Namlea, Rana News,- Diduga Oknum sekelompok pendukung dari pasangan calon bupati dan calon wakil bupati buru dengan nomor urut 1 Bakir Lumbessy – Amrulah M Hentihu dengan jargon BARU melakukan penyerangan terhadap masyarakat Adat Dusun Balu-Balu Desa Wamlana Kecamatan Fena Leisela Kabupaten Buru pada selasa (3/1).
Keterangan yang berhasil di hinpun oleh wartawan dari masyarakat setempat bahwa, sebelumnya sekelompok oknum pendukung BARU, dengan menggunakan kurang lebih 4 buah mobil picup (truk mini) dan puluhan kendaraan roda dua melintasi jalan masuk dusun Balu-balu untuk berkonfoi pada selasa siang, dalam konfoinya dengan menggunakan alat pengeras suara, sejumlah oknum pendukung BARU sempat mengeluarkan kata-kata makian yang tak pantas di lontarkan didepan umum dan melakuna pelemparan batu kepada rumah-rumah warga adat setempat, sementara jadwal kampanye dialogis paslon BARU bukan dilaksanakan di dusun Balu-balu saat itu melainkan di Batlale, awelinan, karamat dan dusun waeula sebagaimana jadwal yang telah ditetapkan oleh pihak penyelenggara KPUD setempat.

Kepada wartawan juga, masyarakat setempat mengatakan, mereka menyaksikan dengan jelas Ismail Palisoa salah satu pendung paslon BARU menggenggam sebuah alat tajam (parang) yang dikeluarkan dari dalam mobil picup dan kemudian menuju sebuah bangunan tenda (sabua) yang terletak didepan Rumah Adat dusun Balu-balu, Palisoa menghampiri tenda tersebut untuk kemudian menebang tiang-tiang tenda higa rubuh, yang mana tenda tersebut sebelumnya dibangun pasca penyambutan Calon Bupati Buru Ramly I Umasugi Senin (2/1) malam untuk bersilaturahmi dengan masyarakat adat setempat, alasan lain yang masyarakat sampaikan juga bahwa, tenda tersebut dirubuhkan oleh Palisoa dikarenakan menghalangi jalan mereka untuk berkonfoi.

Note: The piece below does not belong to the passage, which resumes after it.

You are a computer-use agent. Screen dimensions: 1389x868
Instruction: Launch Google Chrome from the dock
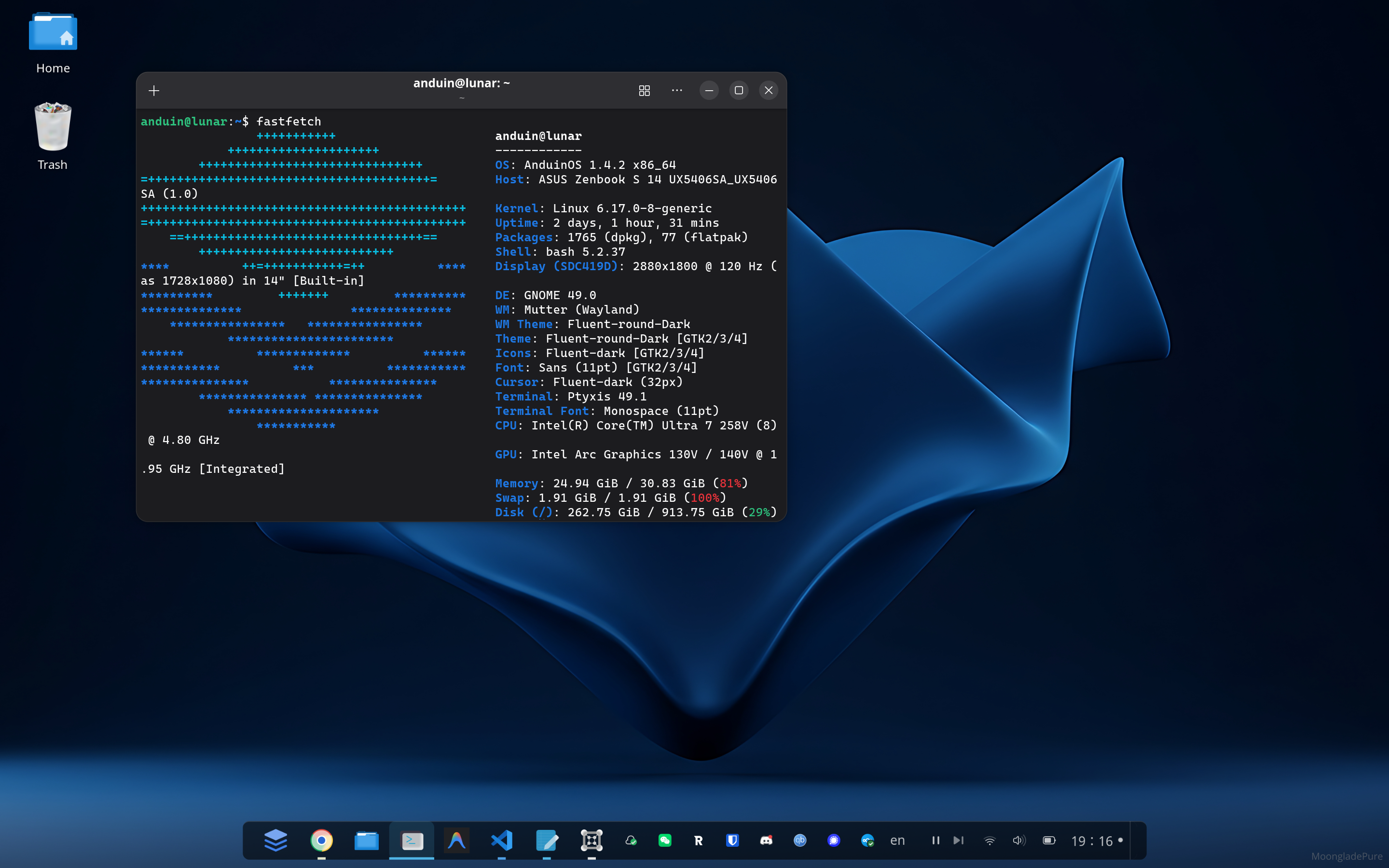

Sementara itu korban pengancaman dan pelempara rumah, Markus waemese kepada wartawan mengatakan, rumahnya menjadi korban pelemparan dari oknum kelompok pendukung BARU, dimana kata Markus, tiba-tiba saja saat oknum kelompok pendukung BARU berkonfoi di dusun mereka, rumahnya dibanjiri batu yang datangnya dari arah jalan yang sementara dilalui oleh oknum kelompok yang berkonfoi.
Markus juga mengaku dirinya di ancam oleh salah satu oknum pendukung BARU yang bernama Arsad Fua, kata Markus sambil mengutip bahasa yang disampaikan Fua, bahwa apabila paslon BARU kalah di dusun tersebut maka mereka akan dihabisi,
“arsad fua yang ancam beta, dia bilang, sampe BARU kalah di sini, katong Iris kamong, dia bilang sambil dia tunju ke beta”.

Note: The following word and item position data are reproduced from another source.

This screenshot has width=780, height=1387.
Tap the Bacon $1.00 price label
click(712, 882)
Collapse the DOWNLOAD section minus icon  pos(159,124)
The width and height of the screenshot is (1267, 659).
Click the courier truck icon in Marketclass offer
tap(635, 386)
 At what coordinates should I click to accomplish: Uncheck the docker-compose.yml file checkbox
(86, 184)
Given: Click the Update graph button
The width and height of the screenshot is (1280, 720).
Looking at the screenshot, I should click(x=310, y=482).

Keterangan yang berhasil dihinpun dari beberapa saksi bahwa, korban dengan saksi sudah melaporkan kejadian tersebut pada Rabu (4/1) di polsek kecamatan Air Buaya, namun hingga saat ini menurut mereka, polsek setempat belum memprosesnya, alasannya bahwa polsek akan melakukan mediasi antara kedua belah pihak, sementara menurut mereka (saksi Red,-) bersih keras untuk menempuh jalur damai.
Sementara itu Wakapolres Buru Kompol L Watimena saat dihubunggi wartawan lewat telepon seluler Rabu (4/1) membenarkan bahwa kasus tersebut telah dilaporkan kepada polsek air buaya, “saya sudah mendapat laporan dari polsek air buaya bahwa kasus tersebut sudah dilaporkan”. terang Watimena.

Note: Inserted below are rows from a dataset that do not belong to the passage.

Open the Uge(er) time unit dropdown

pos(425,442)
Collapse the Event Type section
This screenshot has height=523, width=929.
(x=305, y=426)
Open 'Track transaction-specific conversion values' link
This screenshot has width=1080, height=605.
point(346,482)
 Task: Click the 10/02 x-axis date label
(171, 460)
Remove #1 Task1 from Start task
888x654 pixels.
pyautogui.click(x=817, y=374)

Saat disinggung soal ancaman yang dilakukan oleh salah satu pendukung BARU yang bernama Arsad Fua kepada korban Markus Waemese, Watimena mendukung laporan tersebut, dikarenakan itu adalah hak dari korban.
“apabila itu mereka lapor juga maka tentunya kita juga tetap akan memproses sesuai dengan hukum yang berlaku, sehingga ada langkah efek jera untuk dikemudian hari tidak terulang lagi”. Singkat Watimena.(RN-MR)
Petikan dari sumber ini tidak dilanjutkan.